Prendergast opened the lecture by telling the audience about his encounters with victims driven out of Darfur due to violence. He shared a story about a woman named Aminah, giving the audience a sense of how difficult it was for this mother of four children when her village was attacked in the early morning. She knew she had to gather her children and go.

She strapped two of her children on her back, one on her left side, and the other on the right. Even so, two of the children were killed. A jajaweed militia leader shot one and the other was thrown in a fire and burned alive. Aminah still managed to escape with her remaining two children. After Prendergast’s conversation with the woman, she said, “You must do something. You must heal this predicament that we’re in and help save our people.”

“I knew of course it wasn’t me she was speaking to. She was speaking to us, to those of us in the world that care about what is happening in Darfur today and have the opportunity, freedom, the chance to actually contribute to the end of the 21st century’s first genocide,” Prendergast said.

It is unknown how many have died, Prendergast said, talking about the evidence which tracks the crisis boiling up in the Sahara Desert.

“John was one of the first to warn about the impending crisis in Darfur,” said Jennifer De Maio, a political science professor who specializes in African politics and teaches conflict management. “He’s actually spent time on the ground, met people, met the refugees, met the parties to the conflicts and can provide us insight not only to what is going on but what we can do about it.”

The people in Darfur being attacked are from the south of Sudan. The largest nation in Africa, Sudan has one of the most prominent ethnic splits, between brown-skinned Muslims in the North and black skinned non-Muslims in the South.

“There’s a split in Sudan that more or less facilitates what people are calling genocide,” said Dr. Darryle Gatlin, professor of Pan-African studies and history.

Gatlin, who teaches about colonialism in Africa, said the problem in Sudan has been happening since 1956, when Sudan became independent from Britain.

“Sudan is one African nation that, in my opinion, the solution will probably have to be to split that nation into two. I don’t like the idea of splitting African nations in two above ethnic boundaries,” Gatlin said. “But if there’s one place in Africa where the solution may have to be that, it is the Sudan. In 1956, until today, those people have never been able to get along. The difference between them are just so big and profound. I just don’t think they’ll never really work it out,” Gatlin said.

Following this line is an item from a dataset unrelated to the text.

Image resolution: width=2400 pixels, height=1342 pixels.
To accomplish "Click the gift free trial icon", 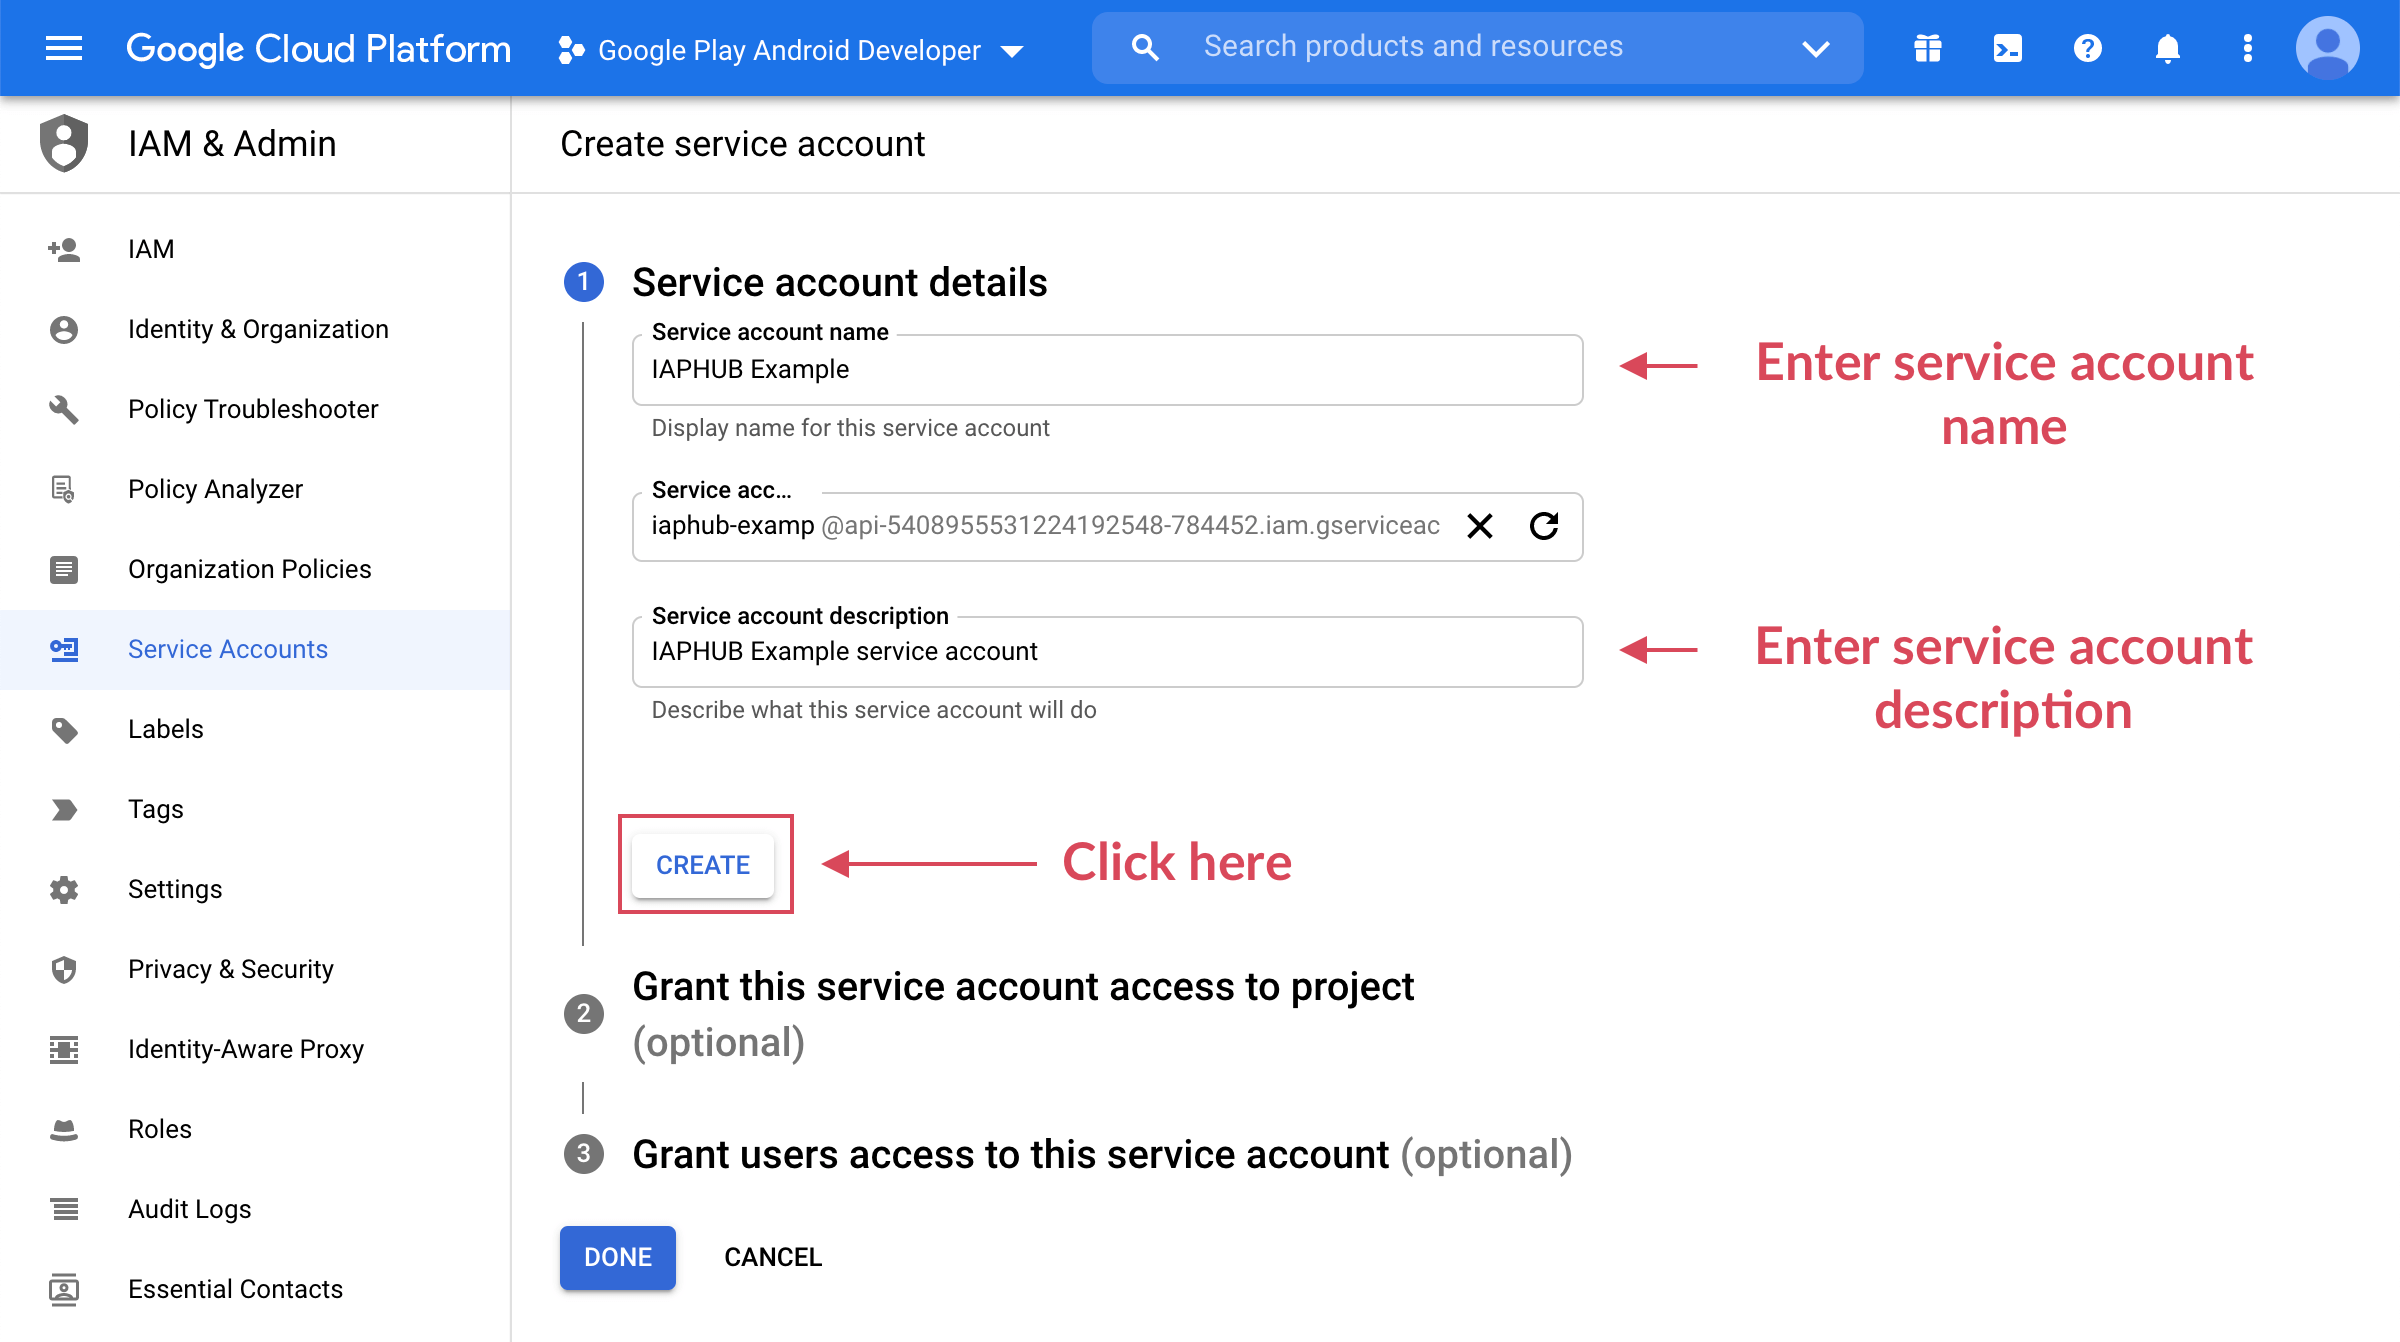I will coord(1927,48).
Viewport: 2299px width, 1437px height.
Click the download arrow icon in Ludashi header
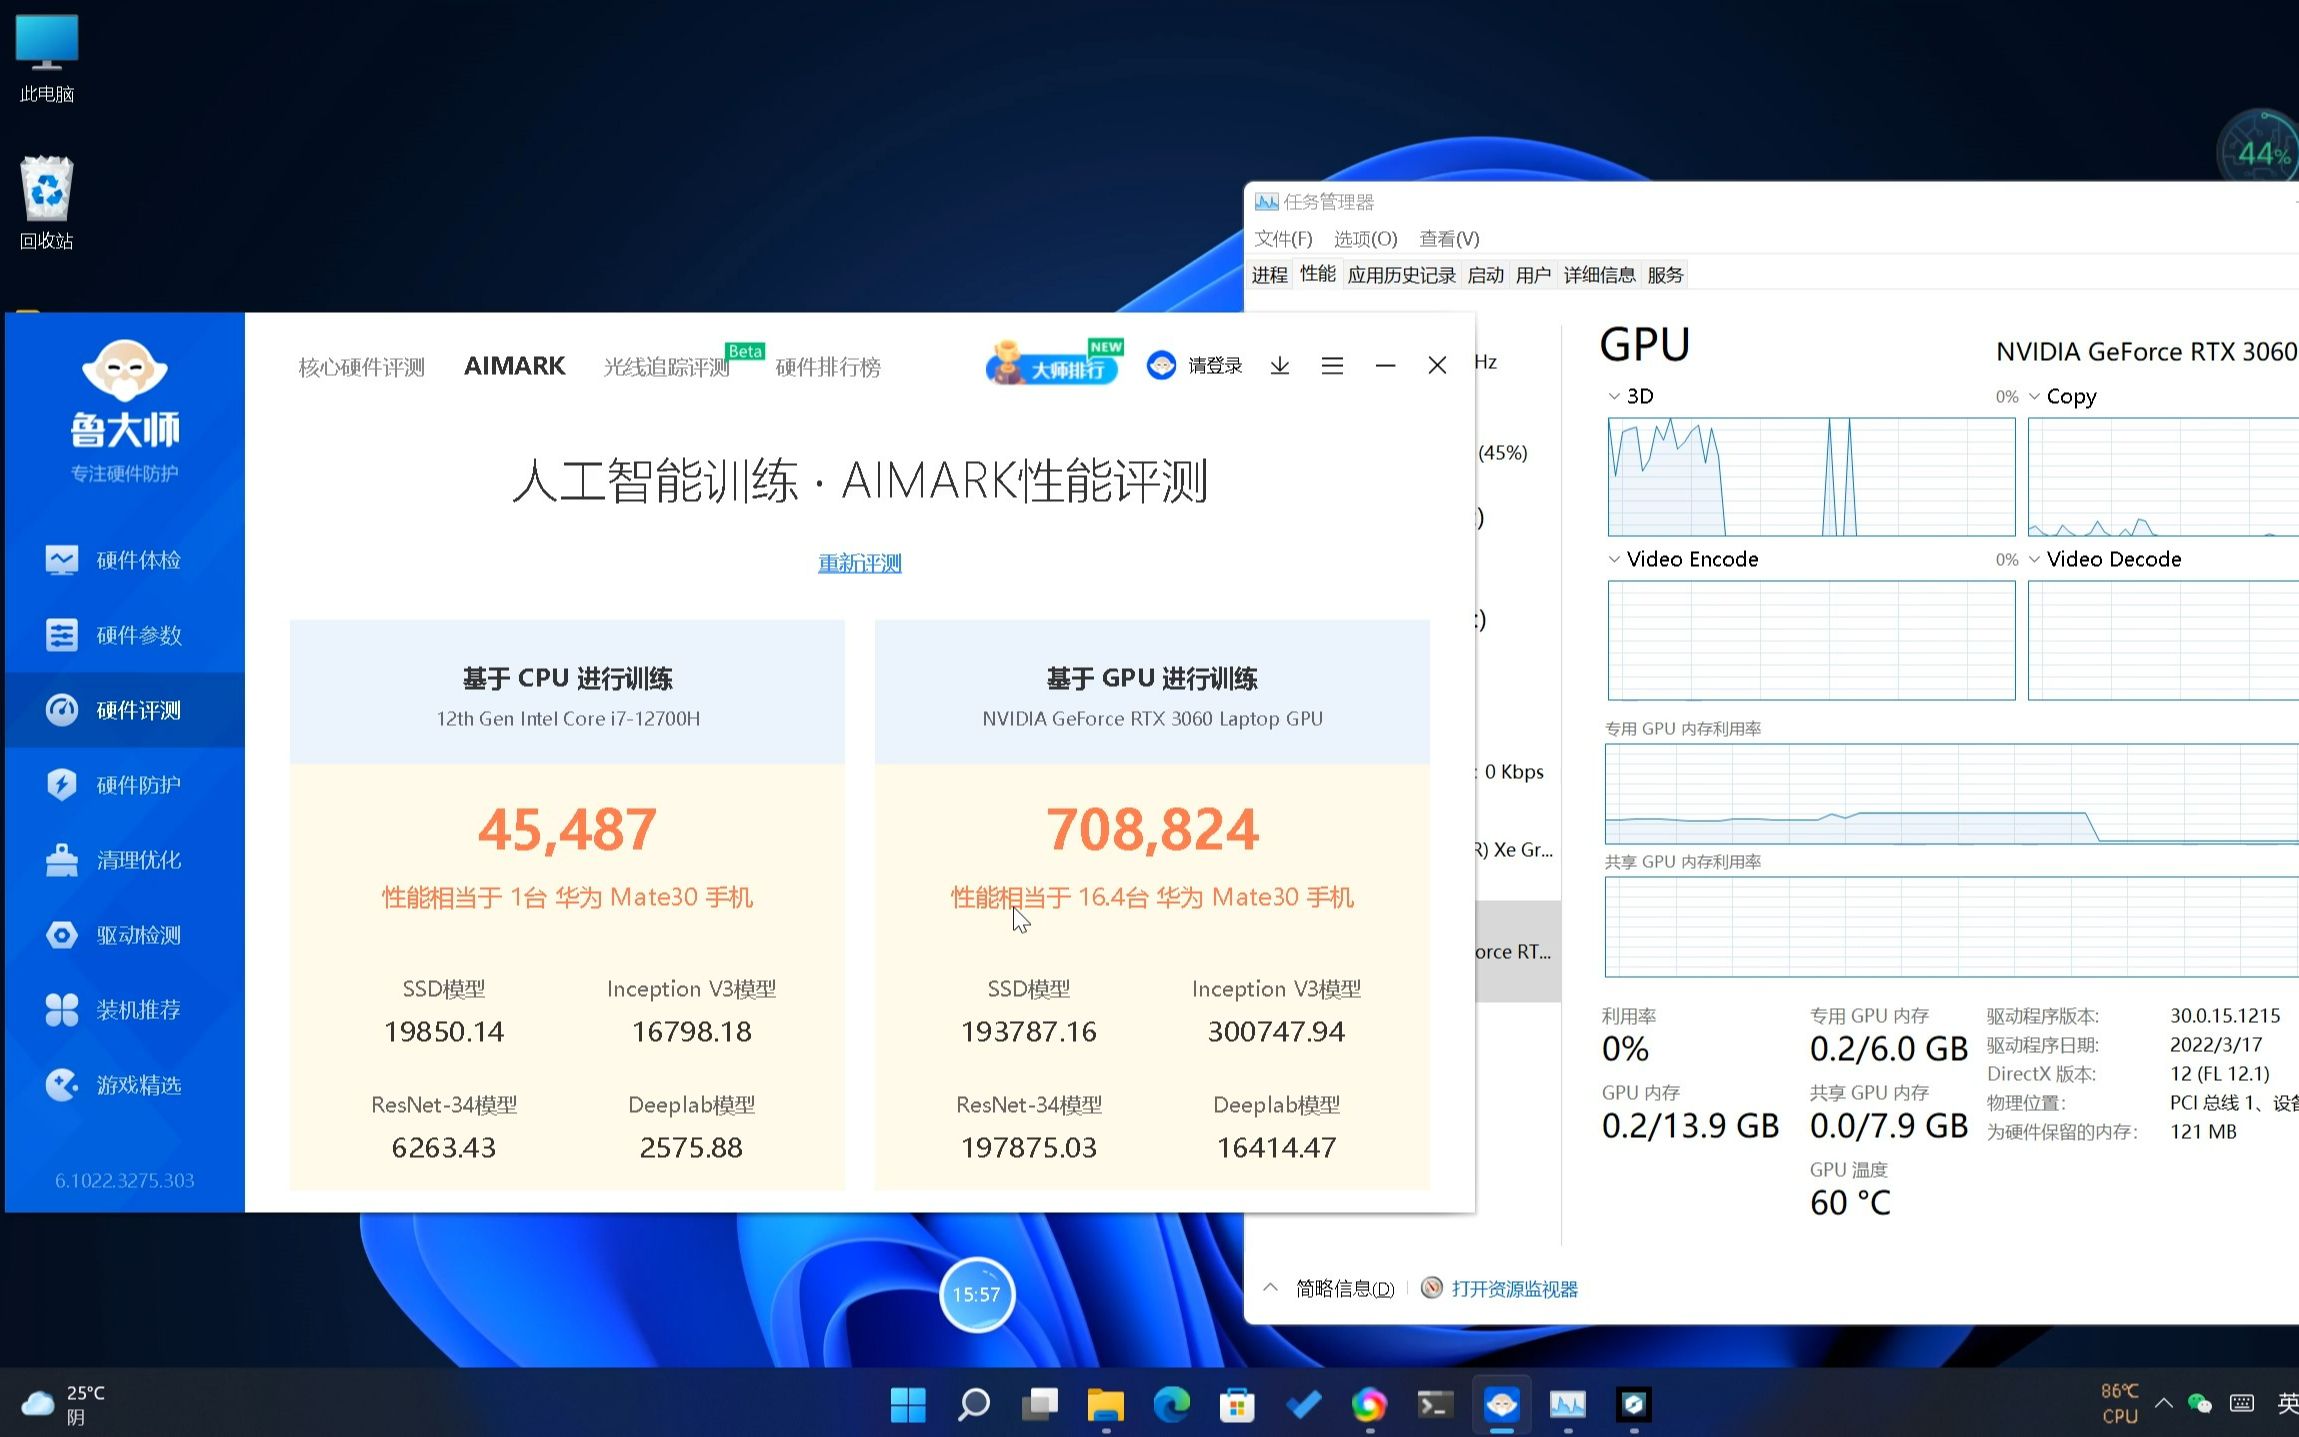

Jacequeline Chinery, a native of Ghana, came to Prendergast’s lecture after visiting his Web site. Chinery learned new information from the lecture.

“Today is the first time I sort of understood what the genocide is, what the conflict is about,” Chinery said.

Prendergast’s two-hour lecture was followed by a reception and a book signing of “Not On Our Watch.” The lecture was hosted by the College of Social and Behavioral Science and the SAGE Society.